Trachomatous Scarring and Infection With Non–Chlamydia Trachomatis Bacteria in Women in Kongwa, Tanzania

Jacob T Cox 1, Mabula J Kasubi 2, Beatriz E Muñoz 1, Andrea I Zambrano 1, Gregory S Greene 1, Harran Mkocha 3, Meraf A Wolle 1, Sheila K West 1
PMCID: PMC5490361  PMID: 28660278

Abstract

Purpose

To assess for an association between conjunctival infection with nonchlamydial bacterial species and the presence of trachomatous scarring (TS) in women in central Tanzania.

Methods

Cross-sectional data were collected from a random sample of women ages 18 and older in 47 trachoma-endemic communities in Kongwa, Tanzania. Each participant completed a survey, provided a conjunctival swab sample, and received an ocular exam to assess for TS. Biologic samples were cultured for bacterial growth and speciation. Contingency tables were used to assess the associations between TS and bacterial carriage.

Results

Complete data was provided by 3882 women (80.7% of invitees). Of all samples, 14% resulted in a positive bacterial isolate. There was no association between TS and nonchlamydial bacterial carriage, whether assessed by species, pathogenicity, or in aggregate. There was a significant association between increasing age and TS severity, but not between age and bacterial carriage. No Corynebacterium was found in the swabs.

Conclusions

This study found no association between TS and nonchlamydial ocular infections, although associations with Corynebacterium cannot be ruled out.

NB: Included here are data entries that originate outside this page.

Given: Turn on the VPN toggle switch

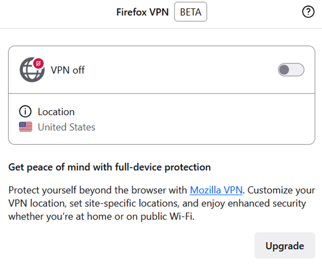Looking at the screenshot, I should coord(291,70).
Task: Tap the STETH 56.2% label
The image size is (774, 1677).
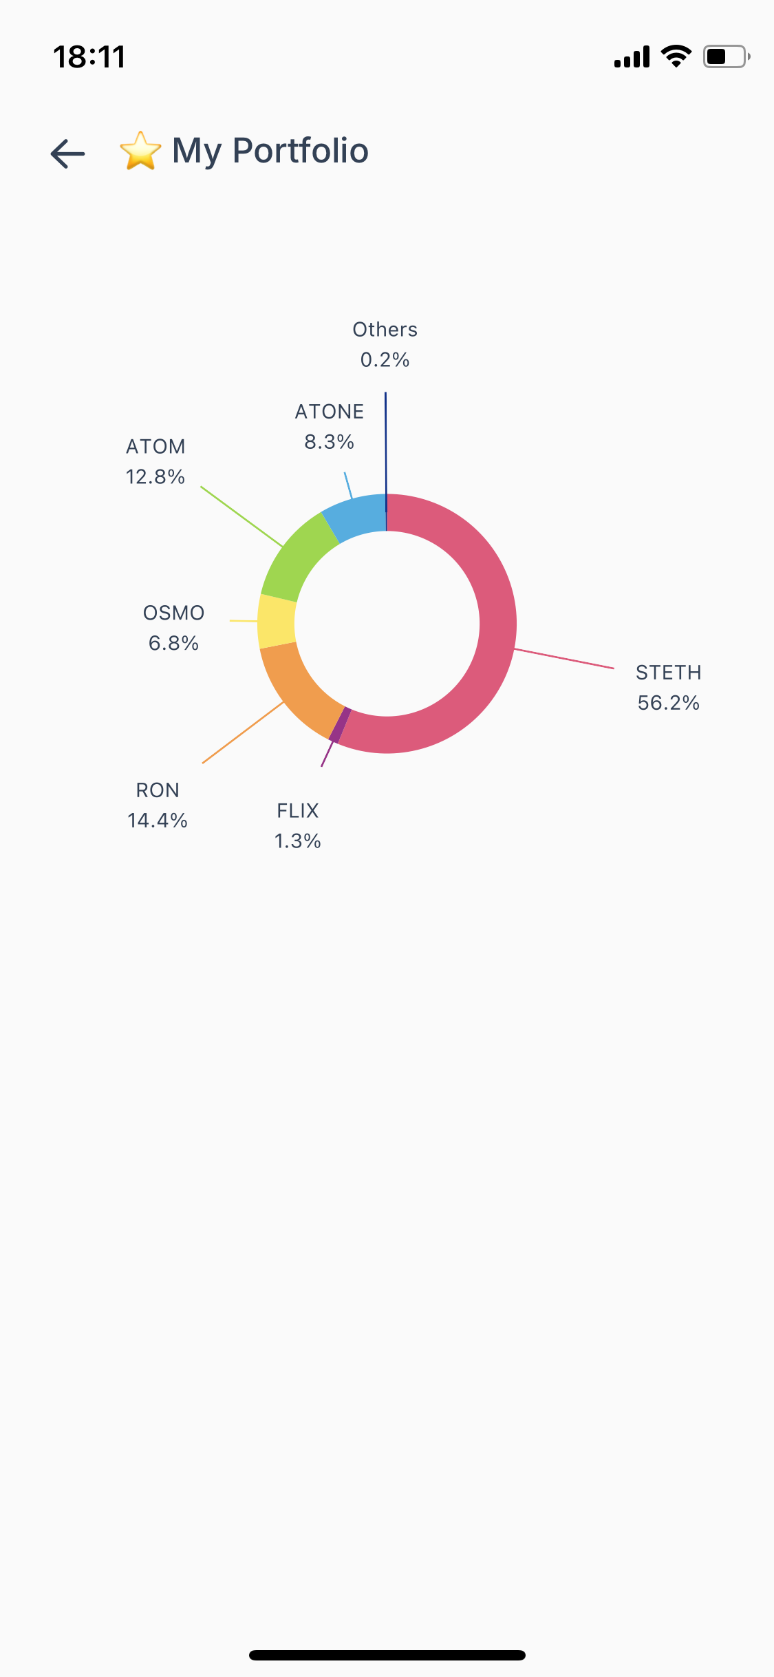Action: pos(668,688)
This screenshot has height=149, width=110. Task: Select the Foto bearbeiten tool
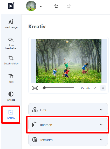11,43
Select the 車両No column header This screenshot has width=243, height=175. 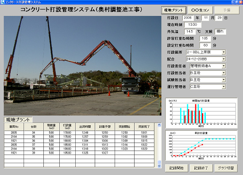pyautogui.click(x=14, y=127)
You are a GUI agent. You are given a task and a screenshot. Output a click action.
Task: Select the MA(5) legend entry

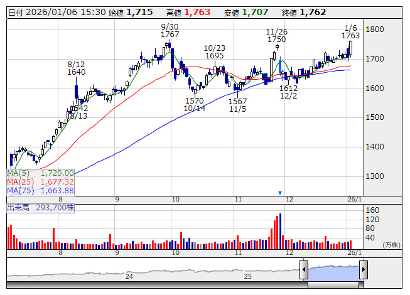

Keywords: trachoma, scarring, women, infection


Trachoma is a contagious ocular infection with Chlamydia trachomatis that causes conjunctival inflammation. As a result, repeated bouts can lead to conjunctival scarring, trichiasis (introversion of the eyelashes), corneal opacity, and irreversible blindness. Trachoma is the leading infectious cause of blindness worldwide. Although once a global ailment, today trachoma is restricted primarily to low-resource areas of Africa, Asia, and the Middle East.1

The World Health Organization (WHO) estimates suggest a roughly 70% decline in active trachoma over 20 years: from 146 million cases in 1991 to 40.6 million in 2008.24 This decrease is likely attributable to successful control strategies, socioeconomic development in endemic nations, and more accurate data.5

However, trichiasis has declined at a less rapid rate. The same WHO estimates indicated a decrease in trichiasis of less than 20% over the same timespan: from 10 million cases in 1991 to 8.2 million cases in 2008.24 This more tempered decline in trichiasis relative to considerable decreases in active trachoma poses questions about the progression of scarring in trachoma and the development of trichiasis. It is likely that the less rapid decline is partially due to a cohort effect, wherein trichiasis cases in adults today reflect the burden of active trachoma from that population's childhood. As such, trichiasis cases may well decrease in future years with continued progress in control of active trachoma.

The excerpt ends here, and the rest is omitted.